◆ TASK: Identify every line in the items that contains the string "chart", matching case exactly, and copy each of those lines.
::::
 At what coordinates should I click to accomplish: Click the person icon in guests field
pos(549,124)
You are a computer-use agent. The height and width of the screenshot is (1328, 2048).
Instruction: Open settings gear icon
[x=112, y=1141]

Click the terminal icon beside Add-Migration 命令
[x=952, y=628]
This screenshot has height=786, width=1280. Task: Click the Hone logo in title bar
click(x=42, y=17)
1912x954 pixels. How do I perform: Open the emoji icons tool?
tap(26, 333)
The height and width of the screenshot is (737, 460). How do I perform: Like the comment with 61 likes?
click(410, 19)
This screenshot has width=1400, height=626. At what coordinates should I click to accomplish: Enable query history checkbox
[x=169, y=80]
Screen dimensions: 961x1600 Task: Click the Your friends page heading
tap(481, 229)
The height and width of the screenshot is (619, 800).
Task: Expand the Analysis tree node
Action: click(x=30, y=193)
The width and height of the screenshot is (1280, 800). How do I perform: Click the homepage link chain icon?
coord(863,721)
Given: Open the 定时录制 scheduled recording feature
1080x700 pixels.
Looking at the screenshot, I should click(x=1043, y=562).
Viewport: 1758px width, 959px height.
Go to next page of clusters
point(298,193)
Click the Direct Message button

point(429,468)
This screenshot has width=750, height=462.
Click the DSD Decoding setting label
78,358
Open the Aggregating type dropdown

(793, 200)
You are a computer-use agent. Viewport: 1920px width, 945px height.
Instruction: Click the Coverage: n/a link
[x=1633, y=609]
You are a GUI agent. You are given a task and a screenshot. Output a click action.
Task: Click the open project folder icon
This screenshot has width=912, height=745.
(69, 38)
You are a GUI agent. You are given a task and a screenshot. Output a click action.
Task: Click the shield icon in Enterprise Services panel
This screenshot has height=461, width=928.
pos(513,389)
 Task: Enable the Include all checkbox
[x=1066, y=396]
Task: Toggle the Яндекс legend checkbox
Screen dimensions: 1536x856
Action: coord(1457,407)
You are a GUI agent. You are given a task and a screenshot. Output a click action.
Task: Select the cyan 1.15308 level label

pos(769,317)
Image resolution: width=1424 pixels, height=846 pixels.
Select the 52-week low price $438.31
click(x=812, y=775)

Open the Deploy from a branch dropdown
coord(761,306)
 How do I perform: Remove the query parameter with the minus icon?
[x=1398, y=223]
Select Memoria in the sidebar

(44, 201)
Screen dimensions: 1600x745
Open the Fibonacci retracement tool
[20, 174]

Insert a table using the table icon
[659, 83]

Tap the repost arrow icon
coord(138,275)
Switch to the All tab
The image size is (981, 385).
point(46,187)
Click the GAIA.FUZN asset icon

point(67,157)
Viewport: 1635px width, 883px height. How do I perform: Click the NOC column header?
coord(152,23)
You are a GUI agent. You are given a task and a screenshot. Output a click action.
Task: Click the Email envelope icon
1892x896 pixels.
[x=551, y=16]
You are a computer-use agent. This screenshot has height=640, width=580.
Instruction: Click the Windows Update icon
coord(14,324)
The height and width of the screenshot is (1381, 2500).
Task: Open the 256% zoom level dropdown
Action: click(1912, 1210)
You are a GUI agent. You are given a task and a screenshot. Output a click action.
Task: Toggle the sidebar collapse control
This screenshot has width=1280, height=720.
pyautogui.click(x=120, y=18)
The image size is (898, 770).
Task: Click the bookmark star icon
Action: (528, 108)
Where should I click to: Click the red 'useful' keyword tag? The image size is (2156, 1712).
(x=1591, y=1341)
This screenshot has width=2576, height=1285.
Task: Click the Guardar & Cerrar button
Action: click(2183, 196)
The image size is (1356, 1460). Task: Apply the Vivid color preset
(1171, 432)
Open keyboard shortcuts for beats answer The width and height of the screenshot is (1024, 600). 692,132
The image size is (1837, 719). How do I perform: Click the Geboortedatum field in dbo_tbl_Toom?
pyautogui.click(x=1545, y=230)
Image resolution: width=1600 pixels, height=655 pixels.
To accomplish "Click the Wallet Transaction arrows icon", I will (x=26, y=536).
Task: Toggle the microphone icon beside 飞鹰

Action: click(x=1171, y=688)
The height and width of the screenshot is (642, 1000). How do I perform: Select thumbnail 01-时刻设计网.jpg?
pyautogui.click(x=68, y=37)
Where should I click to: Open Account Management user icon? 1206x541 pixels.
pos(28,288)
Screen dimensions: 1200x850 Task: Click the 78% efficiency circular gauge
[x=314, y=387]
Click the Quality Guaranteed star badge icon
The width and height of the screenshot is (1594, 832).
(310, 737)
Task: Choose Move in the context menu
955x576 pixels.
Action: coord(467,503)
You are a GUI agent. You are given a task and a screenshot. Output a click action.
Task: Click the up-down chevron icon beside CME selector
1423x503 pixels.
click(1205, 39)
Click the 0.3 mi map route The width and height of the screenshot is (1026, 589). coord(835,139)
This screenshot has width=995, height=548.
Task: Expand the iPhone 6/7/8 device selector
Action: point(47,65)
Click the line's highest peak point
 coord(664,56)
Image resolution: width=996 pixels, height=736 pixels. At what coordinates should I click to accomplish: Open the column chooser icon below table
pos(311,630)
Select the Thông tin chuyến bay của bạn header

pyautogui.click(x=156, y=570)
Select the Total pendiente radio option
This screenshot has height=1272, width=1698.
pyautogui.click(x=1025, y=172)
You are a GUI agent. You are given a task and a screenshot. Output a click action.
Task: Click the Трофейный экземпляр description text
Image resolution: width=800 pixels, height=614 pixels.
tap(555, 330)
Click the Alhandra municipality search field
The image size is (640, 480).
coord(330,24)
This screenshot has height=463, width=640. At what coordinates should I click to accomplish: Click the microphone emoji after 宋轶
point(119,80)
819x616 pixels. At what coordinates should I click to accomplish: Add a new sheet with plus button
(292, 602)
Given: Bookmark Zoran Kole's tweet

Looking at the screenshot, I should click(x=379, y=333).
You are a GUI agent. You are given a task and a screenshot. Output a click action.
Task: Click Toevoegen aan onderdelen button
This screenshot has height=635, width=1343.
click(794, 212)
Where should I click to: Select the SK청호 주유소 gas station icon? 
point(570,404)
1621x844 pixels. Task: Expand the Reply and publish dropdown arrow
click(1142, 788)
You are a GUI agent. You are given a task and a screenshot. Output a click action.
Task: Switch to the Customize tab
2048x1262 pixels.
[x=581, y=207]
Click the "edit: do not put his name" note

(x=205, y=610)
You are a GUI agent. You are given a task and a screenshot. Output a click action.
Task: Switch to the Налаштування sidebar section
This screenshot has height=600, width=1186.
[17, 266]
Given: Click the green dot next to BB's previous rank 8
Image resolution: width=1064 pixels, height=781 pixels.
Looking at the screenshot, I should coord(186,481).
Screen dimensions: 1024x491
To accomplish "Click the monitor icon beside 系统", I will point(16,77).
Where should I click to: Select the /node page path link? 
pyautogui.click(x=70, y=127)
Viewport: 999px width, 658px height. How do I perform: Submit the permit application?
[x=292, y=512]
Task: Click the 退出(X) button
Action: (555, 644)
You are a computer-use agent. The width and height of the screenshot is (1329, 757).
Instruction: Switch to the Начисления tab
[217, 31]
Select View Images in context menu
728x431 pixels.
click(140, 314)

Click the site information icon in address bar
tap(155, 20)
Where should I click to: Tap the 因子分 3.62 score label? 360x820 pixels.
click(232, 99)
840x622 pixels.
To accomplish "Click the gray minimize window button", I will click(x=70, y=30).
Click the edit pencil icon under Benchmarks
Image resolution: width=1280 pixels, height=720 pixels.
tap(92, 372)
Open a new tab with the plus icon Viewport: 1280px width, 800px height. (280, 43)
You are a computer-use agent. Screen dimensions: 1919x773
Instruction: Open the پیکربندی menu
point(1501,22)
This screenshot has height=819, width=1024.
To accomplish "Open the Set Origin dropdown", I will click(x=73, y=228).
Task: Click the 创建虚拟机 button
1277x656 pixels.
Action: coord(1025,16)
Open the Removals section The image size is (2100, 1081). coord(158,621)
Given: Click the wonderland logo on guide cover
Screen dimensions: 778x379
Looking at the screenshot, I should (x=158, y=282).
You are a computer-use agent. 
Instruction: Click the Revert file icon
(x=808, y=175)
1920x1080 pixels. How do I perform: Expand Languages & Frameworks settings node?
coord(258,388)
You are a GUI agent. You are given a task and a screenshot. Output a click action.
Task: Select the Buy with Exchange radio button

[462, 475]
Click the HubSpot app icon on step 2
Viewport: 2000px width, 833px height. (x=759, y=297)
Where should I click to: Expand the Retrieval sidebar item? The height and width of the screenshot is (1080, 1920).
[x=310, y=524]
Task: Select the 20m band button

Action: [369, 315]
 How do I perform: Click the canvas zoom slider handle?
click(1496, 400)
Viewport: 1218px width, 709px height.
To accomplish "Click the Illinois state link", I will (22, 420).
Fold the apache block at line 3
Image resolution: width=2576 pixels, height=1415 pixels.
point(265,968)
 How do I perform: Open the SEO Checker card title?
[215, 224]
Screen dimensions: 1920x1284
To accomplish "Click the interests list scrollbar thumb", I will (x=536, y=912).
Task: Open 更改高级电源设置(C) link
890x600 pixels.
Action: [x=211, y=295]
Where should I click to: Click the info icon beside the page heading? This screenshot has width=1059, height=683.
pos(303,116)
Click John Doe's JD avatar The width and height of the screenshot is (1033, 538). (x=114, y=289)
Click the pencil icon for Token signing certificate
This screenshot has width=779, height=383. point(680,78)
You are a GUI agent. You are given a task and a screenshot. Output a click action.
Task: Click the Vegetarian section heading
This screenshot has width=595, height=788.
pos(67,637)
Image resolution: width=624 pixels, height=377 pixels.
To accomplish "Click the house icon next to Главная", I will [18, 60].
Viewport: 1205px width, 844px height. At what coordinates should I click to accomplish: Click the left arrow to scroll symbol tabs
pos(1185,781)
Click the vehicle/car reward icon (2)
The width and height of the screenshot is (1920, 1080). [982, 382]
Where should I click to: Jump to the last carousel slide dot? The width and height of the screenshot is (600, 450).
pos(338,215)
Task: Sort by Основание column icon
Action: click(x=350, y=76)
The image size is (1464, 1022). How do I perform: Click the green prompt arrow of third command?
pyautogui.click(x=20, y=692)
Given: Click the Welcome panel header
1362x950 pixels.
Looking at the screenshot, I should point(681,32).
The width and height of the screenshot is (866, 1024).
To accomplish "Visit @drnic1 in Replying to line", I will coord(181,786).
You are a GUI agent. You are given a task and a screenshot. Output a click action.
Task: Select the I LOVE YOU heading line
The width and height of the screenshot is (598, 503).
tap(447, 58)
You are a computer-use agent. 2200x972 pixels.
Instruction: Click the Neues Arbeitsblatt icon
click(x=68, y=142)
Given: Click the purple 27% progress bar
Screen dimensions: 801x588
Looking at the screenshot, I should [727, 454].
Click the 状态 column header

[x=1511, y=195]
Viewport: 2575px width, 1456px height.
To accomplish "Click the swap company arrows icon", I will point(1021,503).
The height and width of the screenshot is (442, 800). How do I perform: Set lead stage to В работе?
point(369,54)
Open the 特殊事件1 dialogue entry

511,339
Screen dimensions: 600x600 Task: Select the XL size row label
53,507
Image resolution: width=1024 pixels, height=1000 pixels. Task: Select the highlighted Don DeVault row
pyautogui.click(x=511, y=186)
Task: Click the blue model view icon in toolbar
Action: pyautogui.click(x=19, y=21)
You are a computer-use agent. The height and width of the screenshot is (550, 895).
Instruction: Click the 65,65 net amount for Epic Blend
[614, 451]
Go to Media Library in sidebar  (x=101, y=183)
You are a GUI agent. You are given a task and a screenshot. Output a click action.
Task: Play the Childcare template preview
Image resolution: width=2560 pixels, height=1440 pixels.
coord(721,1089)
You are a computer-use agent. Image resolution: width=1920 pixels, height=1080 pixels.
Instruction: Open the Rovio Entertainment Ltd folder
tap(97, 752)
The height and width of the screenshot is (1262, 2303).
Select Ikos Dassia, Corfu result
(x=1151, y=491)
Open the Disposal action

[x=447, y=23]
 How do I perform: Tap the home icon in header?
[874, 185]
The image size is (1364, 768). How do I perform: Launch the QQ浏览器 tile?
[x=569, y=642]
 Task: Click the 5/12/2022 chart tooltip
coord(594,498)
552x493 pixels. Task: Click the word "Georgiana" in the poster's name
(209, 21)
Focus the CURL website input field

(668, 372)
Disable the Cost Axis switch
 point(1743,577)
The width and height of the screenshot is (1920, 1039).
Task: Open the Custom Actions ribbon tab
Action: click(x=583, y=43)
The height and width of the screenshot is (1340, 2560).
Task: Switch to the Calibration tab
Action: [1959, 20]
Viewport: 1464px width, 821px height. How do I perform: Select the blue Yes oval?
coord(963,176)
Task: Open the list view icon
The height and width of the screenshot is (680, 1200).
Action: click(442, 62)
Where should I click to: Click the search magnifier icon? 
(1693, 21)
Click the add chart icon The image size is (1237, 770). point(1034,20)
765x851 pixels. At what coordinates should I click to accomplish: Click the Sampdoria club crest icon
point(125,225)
::::
◆ SOLUTION:
 Task: Click the 5/12/2022 chart tooltip
Click the add chart icon The image size is (1237, 770). point(1034,20)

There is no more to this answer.